§ **TASK INPUT**
◇ ◇ ◇ ◇ ◇
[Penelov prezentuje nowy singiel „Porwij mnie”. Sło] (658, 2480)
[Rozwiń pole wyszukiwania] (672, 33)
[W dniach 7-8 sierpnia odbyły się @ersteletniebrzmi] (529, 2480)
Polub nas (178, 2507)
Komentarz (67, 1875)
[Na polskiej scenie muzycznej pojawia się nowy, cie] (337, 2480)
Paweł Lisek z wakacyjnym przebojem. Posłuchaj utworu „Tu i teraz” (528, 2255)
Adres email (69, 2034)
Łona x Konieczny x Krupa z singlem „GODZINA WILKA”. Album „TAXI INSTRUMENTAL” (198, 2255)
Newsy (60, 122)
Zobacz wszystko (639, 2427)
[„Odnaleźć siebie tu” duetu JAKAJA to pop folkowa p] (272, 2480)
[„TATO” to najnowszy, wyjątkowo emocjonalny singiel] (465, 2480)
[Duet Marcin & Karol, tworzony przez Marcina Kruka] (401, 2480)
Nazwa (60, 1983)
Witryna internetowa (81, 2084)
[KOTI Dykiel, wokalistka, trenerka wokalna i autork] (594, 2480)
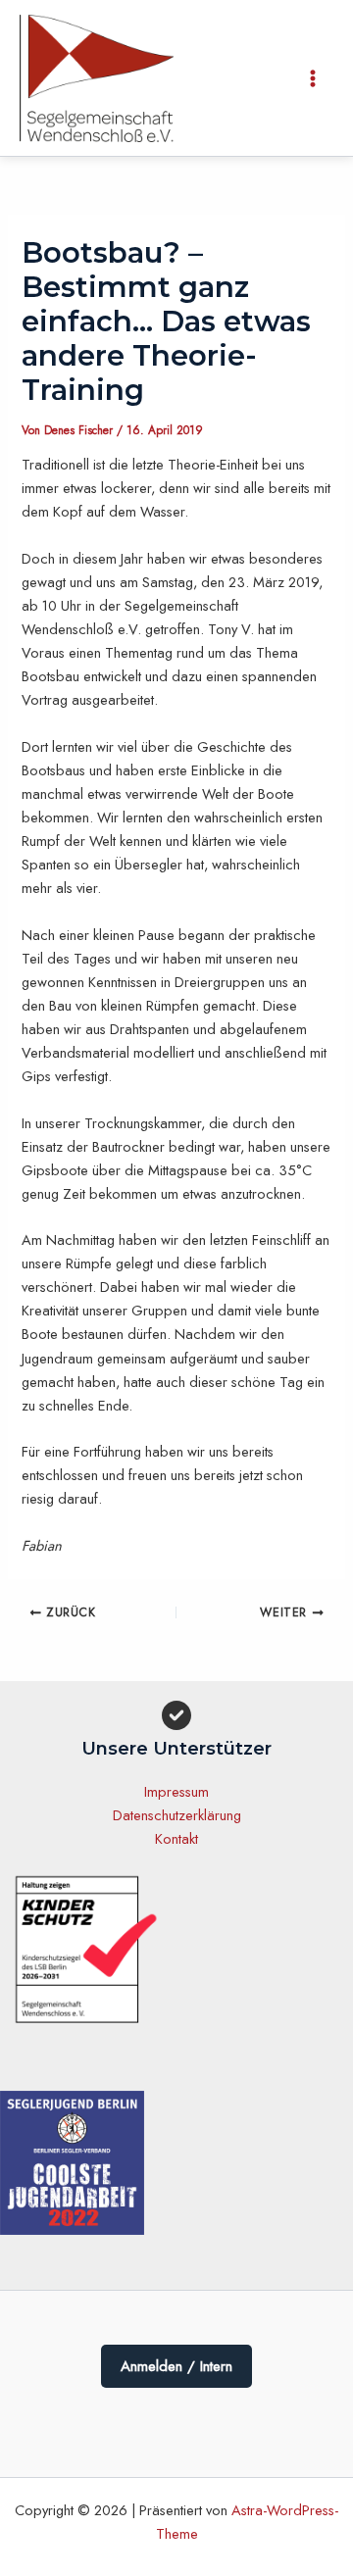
◇ ◇ ◇ ◇ ◇
§ **EXERCISE**
Copy all the entries word for word. Omit any pictures.

§ **RESPONSE**
[Penelov prezentuje nowy singiel „Porwij mnie”. Sło] (658, 2480)
[Rozwiń pole wyszukiwania] (672, 33)
[W dniach 7-8 sierpnia odbyły się @ersteletniebrzmi] (529, 2480)
Polub nas (178, 2507)
Komentarz (67, 1875)
[Na polskiej scenie muzycznej pojawia się nowy, cie] (337, 2480)
Paweł Lisek z wakacyjnym przebojem. Posłuchaj utworu „Tu i teraz” (528, 2255)
Adres email (69, 2034)
Łona x Konieczny x Krupa z singlem „GODZINA WILKA”. Album „TAXI INSTRUMENTAL” (198, 2255)
Newsy (60, 122)
Zobacz wszystko (639, 2427)
[„Odnaleźć siebie tu” duetu JAKAJA to pop folkowa p] (272, 2480)
[„TATO” to najnowszy, wyjątkowo emocjonalny singiel] (465, 2480)
[Duet Marcin & Karol, tworzony przez Marcina Kruka] (401, 2480)
Nazwa (60, 1983)
Witryna internetowa (81, 2084)
[KOTI Dykiel, wokalistka, trenerka wokalna i autork] (594, 2480)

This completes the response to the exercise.